## What you should do
Omit the images. Restate all of the records word for word.

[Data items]

+ + + +

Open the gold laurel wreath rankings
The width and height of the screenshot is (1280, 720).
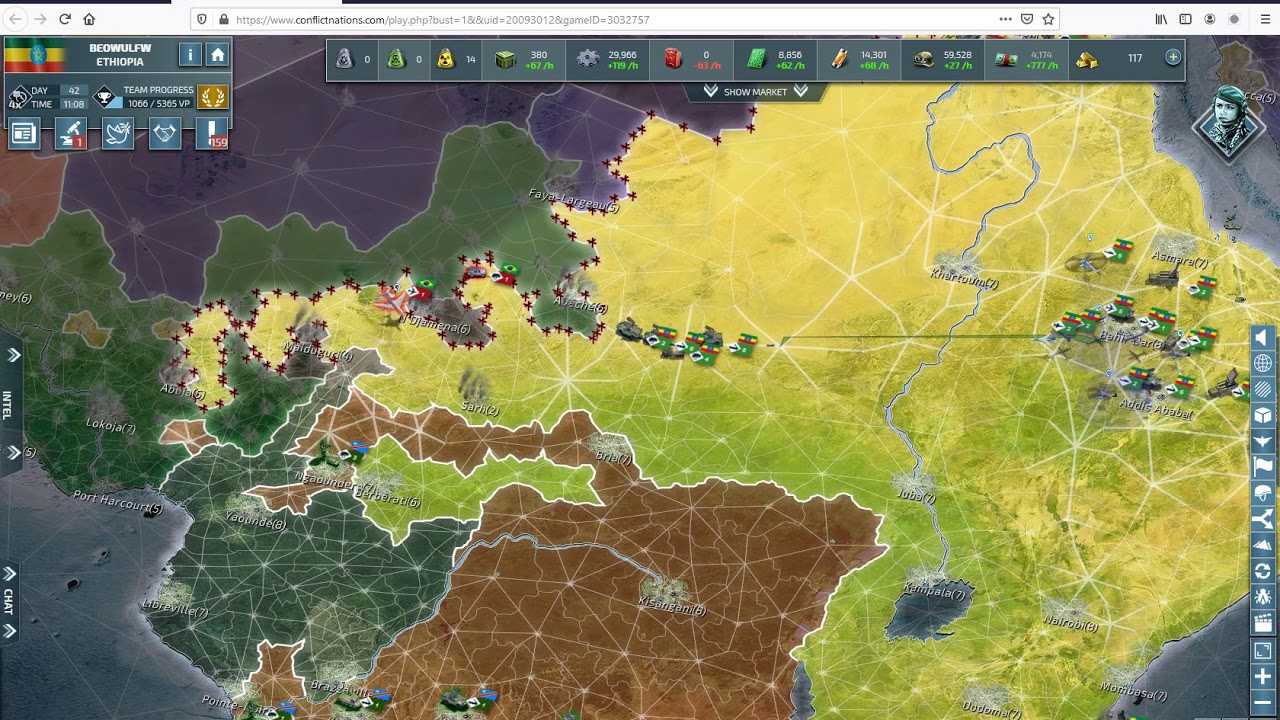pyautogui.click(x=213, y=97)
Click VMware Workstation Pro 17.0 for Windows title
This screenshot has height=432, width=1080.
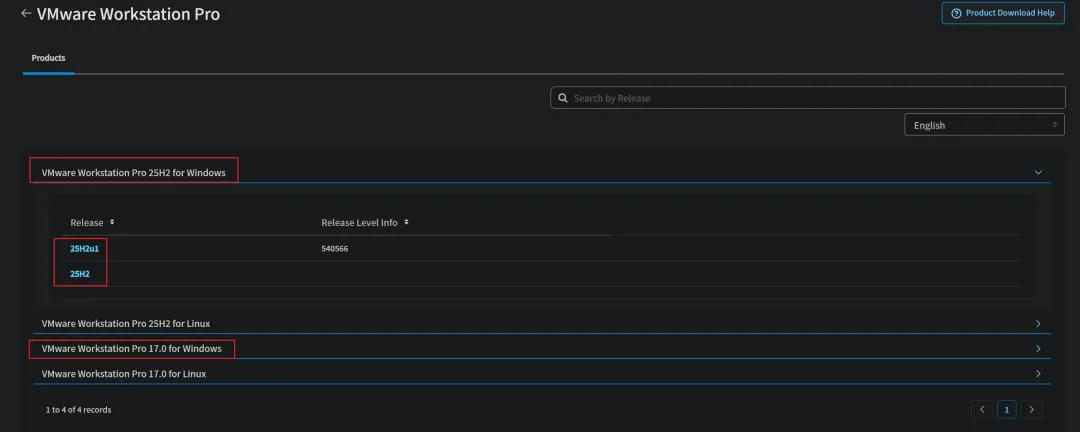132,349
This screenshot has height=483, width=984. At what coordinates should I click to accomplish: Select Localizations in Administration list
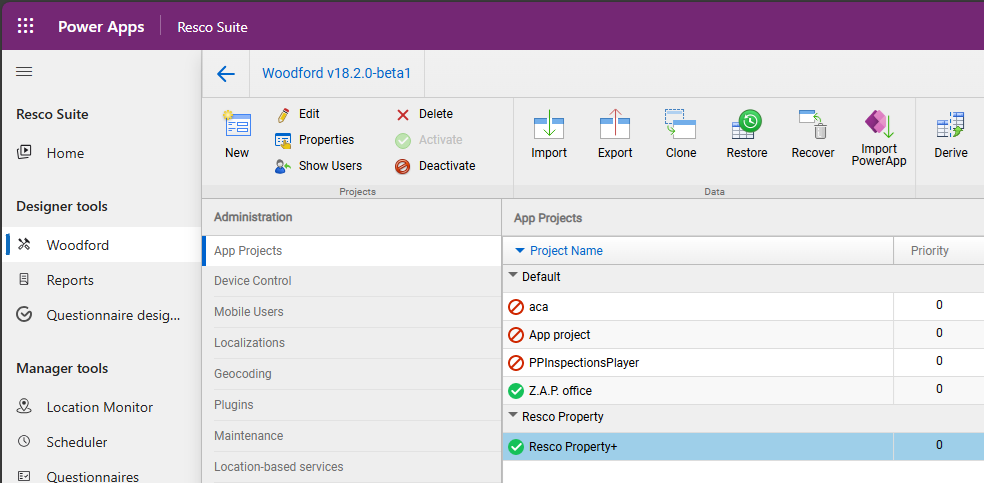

+ + + +

## Exercise result
Open the gold laurel wreath rankings
The width and height of the screenshot is (1280, 720).
pyautogui.click(x=213, y=97)
Click VMware Workstation Pro 17.0 for Windows title
This screenshot has height=432, width=1080.
132,349
This screenshot has height=483, width=984. At what coordinates should I click to accomplish: Select Localizations in Administration list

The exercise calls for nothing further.